Logs are spooled locally when the Log Server is not available. The Master Engine spools its own logs and the logs sent by the Virtual Engines that the Master Engine hosts.

You can also configure Log Compression to save resources on the engine. By default, each generated Antispoofing and Discard log entry is logged separately and displayed as a separate entry in the Logs view. Log Compression allows you to define the maximum number of separately logged entries. When the defined limit is reached, a single Antispoofing log entry or Discard log entry is logged. The single entry contains information on the total number of the generated Antispoofing log entries or Discard log entries. After this, logging returns to normal and all generated entries are once more logged and displayed separately.

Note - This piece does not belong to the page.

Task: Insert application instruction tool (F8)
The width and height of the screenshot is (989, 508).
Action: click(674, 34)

The general Log Compression settings you define in the Engine Editor are applied as default settings on all interfaces. You can also define Log Compression and override the global settings in each interface’s properties.

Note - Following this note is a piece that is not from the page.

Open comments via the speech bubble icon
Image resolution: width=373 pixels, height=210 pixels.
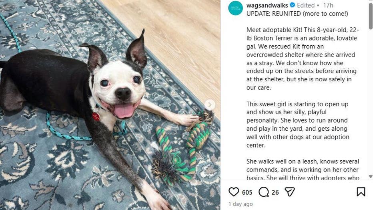264,192
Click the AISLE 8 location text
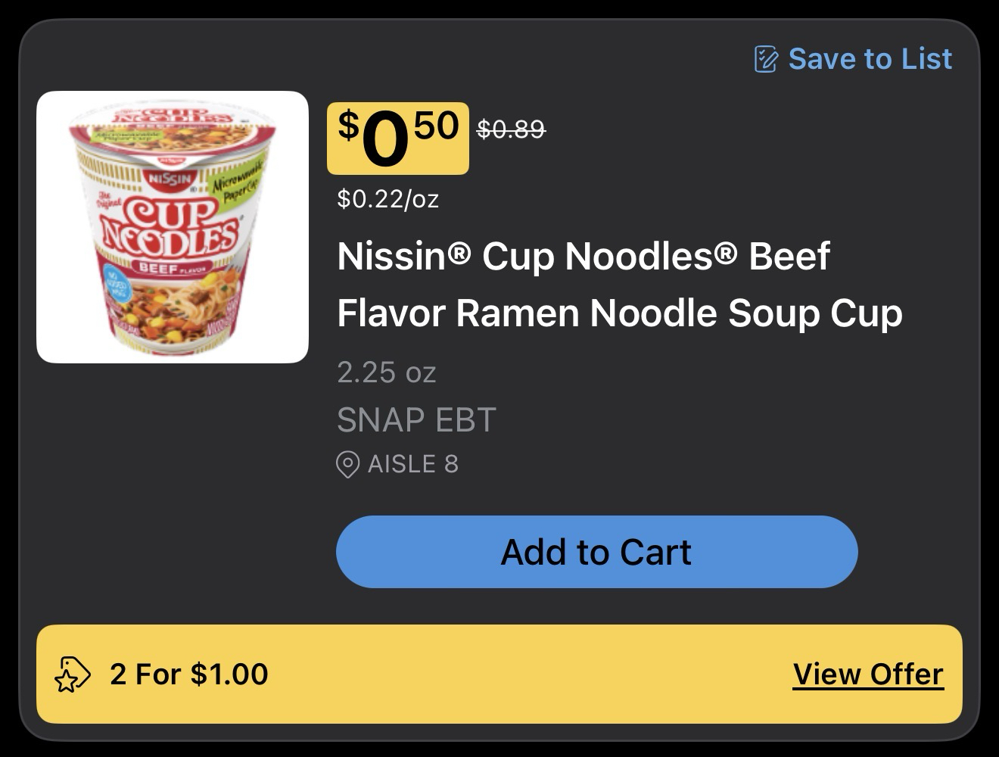Screen dimensions: 999x757 click(413, 464)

You can optionally save copies of the most recent log entries locally on the Engine. You can browse the saved log entries on the command line of the Engine even if the log entries have already been sent to the Log Server.

For more details about the product and how to configure features, click Help or press F1.

Steps

  1. Right-click a Firewall, IPS, Layer 2 Firewall, or Master Engine element and select Edit <element type>.
  2. In the navigation pane on the left, browse to Advanced Settings > Log Handling.
  3. Configure the options according to your environment.
    Do not enable Log Compression if you want all Antispoofing and Discard entries to be logged as separate log entries (for example, for reporting or statistics).
  4. Click Save and Refresh to transfer the configuration changes.

Engine Editor > Advanced Settings > Log Handling

Use this branch to change log handling settings for the Engine. You can use log handling settings to adjust logging when the log spool fills up.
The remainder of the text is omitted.